Sorprendentemente, el primer triunfo llegó de forma inesperada. Un modesto empleado de correos que se había lanzado a la competición con sus Yamaha privadas, probando fortuna en 750, y posteriormente en 250 y 350, con poco éxito, Jean Louis Tournadre, se convierte en una de las sorpresas de 1981. Pero sería al año siguiente cuando daría una auténtica campanada. Aquel año el GP de Francia se disputaba en Nogaro, e iba a ser la primera cita europea para la categoría de 250. Nogaro ya había sido escenario del Mundial en 1978, pero cuando los pilotos llegaron a la pista en 1982, ésta no reunía las condiciones adecuadas y se produjo un boicot a la carrera que no secundaron los pilotos franceses. Tournadre ganó la prueba de 250 con su modesta TZ 250, y con una portentosa regularidad se mantuvo a la cabeza del campeonato, en pugna con Anton Mang y su Kawasaki KR oficial. Al final, la constancia de Tournadre le dio el título por un solo punto de ventaja sobre Mang, consiguiendo así el primer título para Francia.

Un año después resurge Sarron, logra el subcampeonato de 250 y los franceses repueblan las posiciones de privilegio del Mundial de 250. Hay seis franceses entre los once primeros de 250, Marc Fontan y Raymond Roche son sexto y décimo en el Mundial de 500, y Jean Claude Selini, sexto en 125. En 1984, Sarron gana con autoridad el Mundial de 250, arropado por los últimos resistentes de la generación maldita: Baldé, Bertin, Espié y Fernández.

El título de Sarron marca el momento de inflexión en la velocidad gala.
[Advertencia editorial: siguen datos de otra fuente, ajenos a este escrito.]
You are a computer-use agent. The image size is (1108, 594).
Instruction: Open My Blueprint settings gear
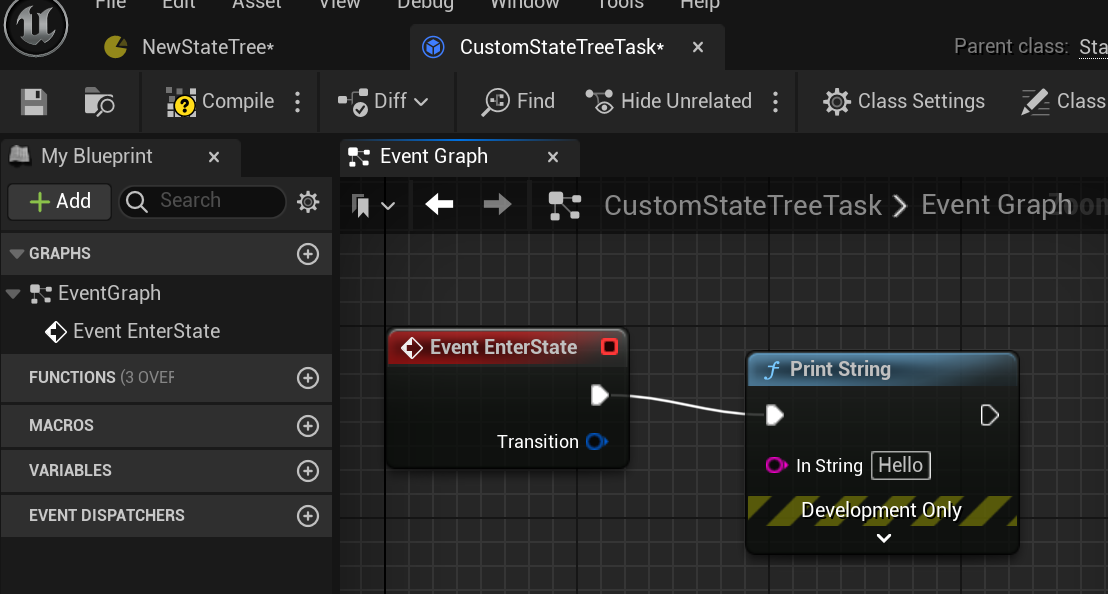[x=308, y=202]
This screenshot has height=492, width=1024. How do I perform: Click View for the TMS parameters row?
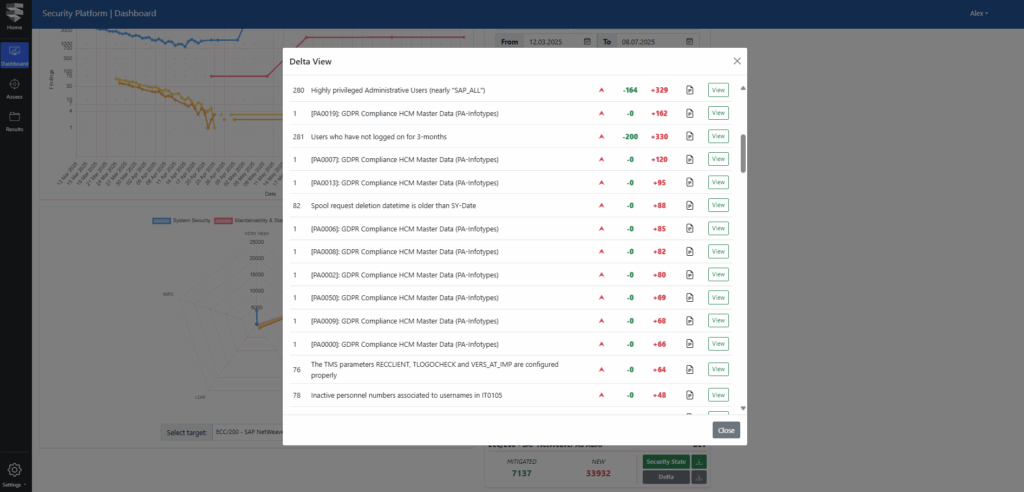718,369
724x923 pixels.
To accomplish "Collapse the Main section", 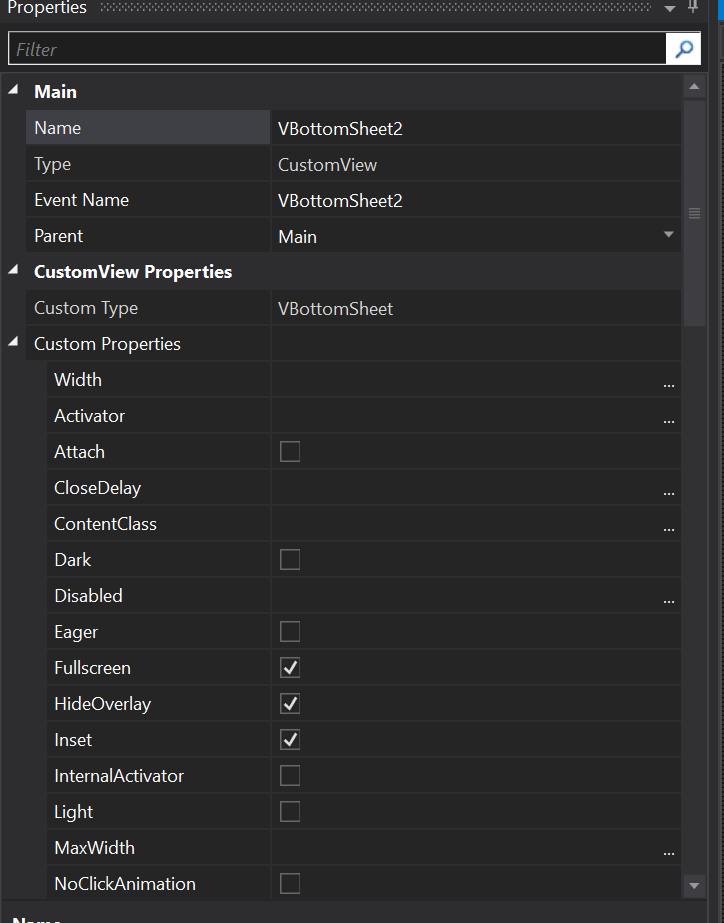I will (x=14, y=91).
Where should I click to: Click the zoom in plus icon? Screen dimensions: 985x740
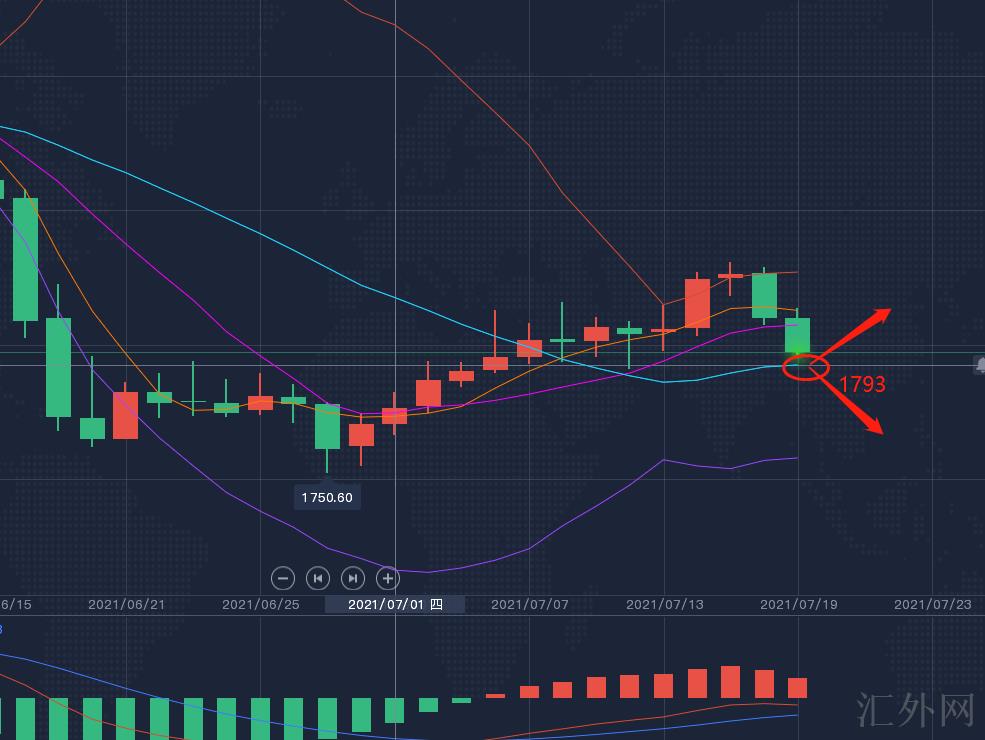click(x=387, y=578)
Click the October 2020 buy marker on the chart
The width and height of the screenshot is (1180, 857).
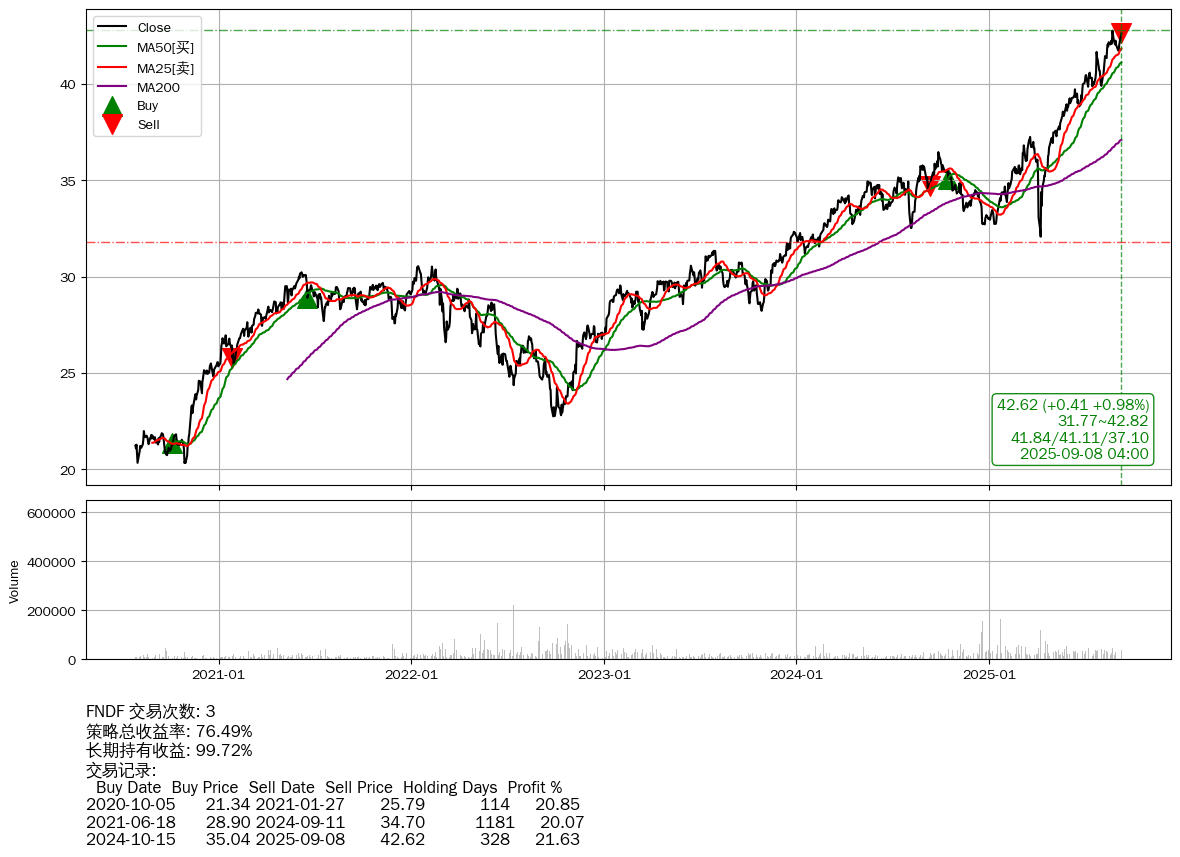pyautogui.click(x=174, y=443)
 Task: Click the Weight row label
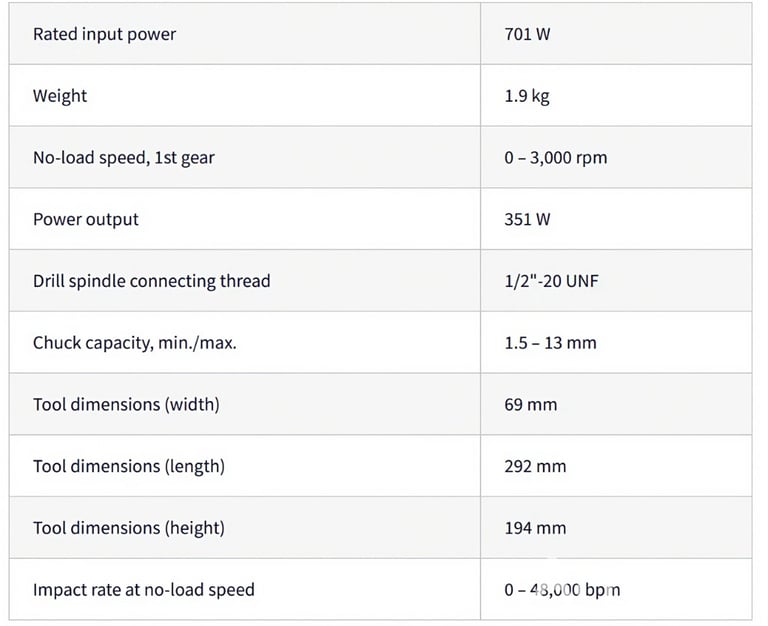tap(60, 96)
Sarron sube a 500 para, por fin, disponer de una moto oficial, pero su regreso a la clase reina -protagonizó un accidentado periplo entre 1979 y 1981- coincide con el auge de los pilotos norteamericanos, que capitalizan todo el protagonismo. El estilo ortodoxo de Sarron no casa con la forma de llevar una 500, pero hay ocasiones en las que el piloto francés desgrana todo su fino estilo, como en la mítica carrera de Hockenheim, donde impresiona con su pilotaje pulcro, de tiralíneas, sobre la pista mojada. Se le señala como el rey de la lluvia, aunque en la siguiente cita en mojado, Assen, echa por tierra -nunca mejor dicho- su prestigio al llevarse por delante a Freddie Spencer en una frenada.

Son años en los que Francia está en manos de los Sarron, del mayor, Christian, en 500, y del menor, Dominique, en 250, que no tuvo el acierto de su hermano, ni él ni sus compañeros de generación, los Ruggia, Mattioli o Igoa. Hay resultados sueltos, pero ya no queda nada de esa generación asombrosa.
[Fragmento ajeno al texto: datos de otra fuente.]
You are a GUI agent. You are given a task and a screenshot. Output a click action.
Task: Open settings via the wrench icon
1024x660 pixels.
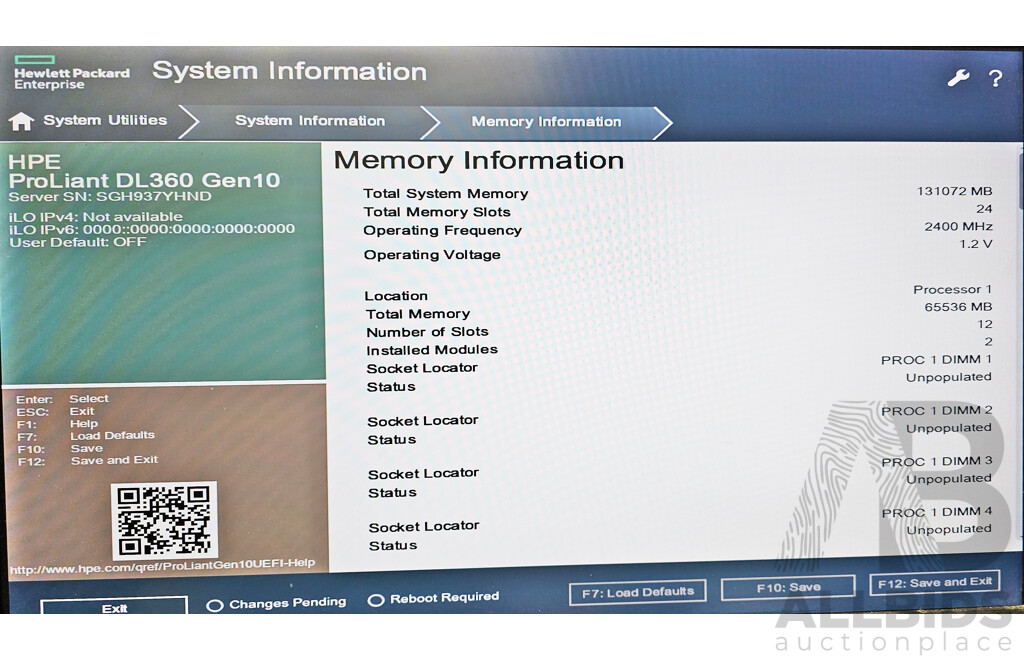tap(958, 76)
Baldé y Bertin estuvieron en el Mundial hasta 1988 -Baldé había debutado en 1973, nada menos-, y Sarron aguantó en 500, no sin dolor, marcado por las caídas y con esa apariencia frágil que siempre le acompañó, hasta 1990. Alain Michel, en su insólita aventura en Sidecares, ganó el tercer Mundial para Francia en 1990, y se retiró un año después. Fueron los últimos representantes de esa generación maldita. Roche se encargó de entonar un hermoso canto del cisne, coronado campeón de Superbike en 1990, y logrando el subcampeonato en las dos siguientes temporadas, alcanzando su cénit en lo que estaba destinado a ser el ocaso de su carrera. El motociclismo galo en los GGPP se terminó diluyendo, como si hubiera vuelto veinte años atrás.

Al final se hizo necesario reinventar de nuevo la historia. La Federación Francesa, consciente de la situación crítica de la velocidad gala, puso en marcha el proyecto France Espoir, del cual saldrían Régis Laconi y Olivier Jacque como alumnos aventajados. Pero resultó un experimento incompleto, porque no arrastró una generación tras de sí. Laconi y Jacque se convirtieron en los pilotos galos de referencia, pero sin el peso de la historia pasada. Jacque terminaría ganando el título de 250 en 2000, en uno de los finales de campeonato más emocionantes que se recuerdan. Laconi alcanzó sus mejores días en SBK. Después, Arnaud Vincent en 2002 y Mike di Meglio en 2008, volvieron a dar sendos títulos al motociclismo francés, los dos en 125, pero sus éxitos son como remotas islas perdidas en un océano, restos de un continente que desapareció engullido por el tiempo.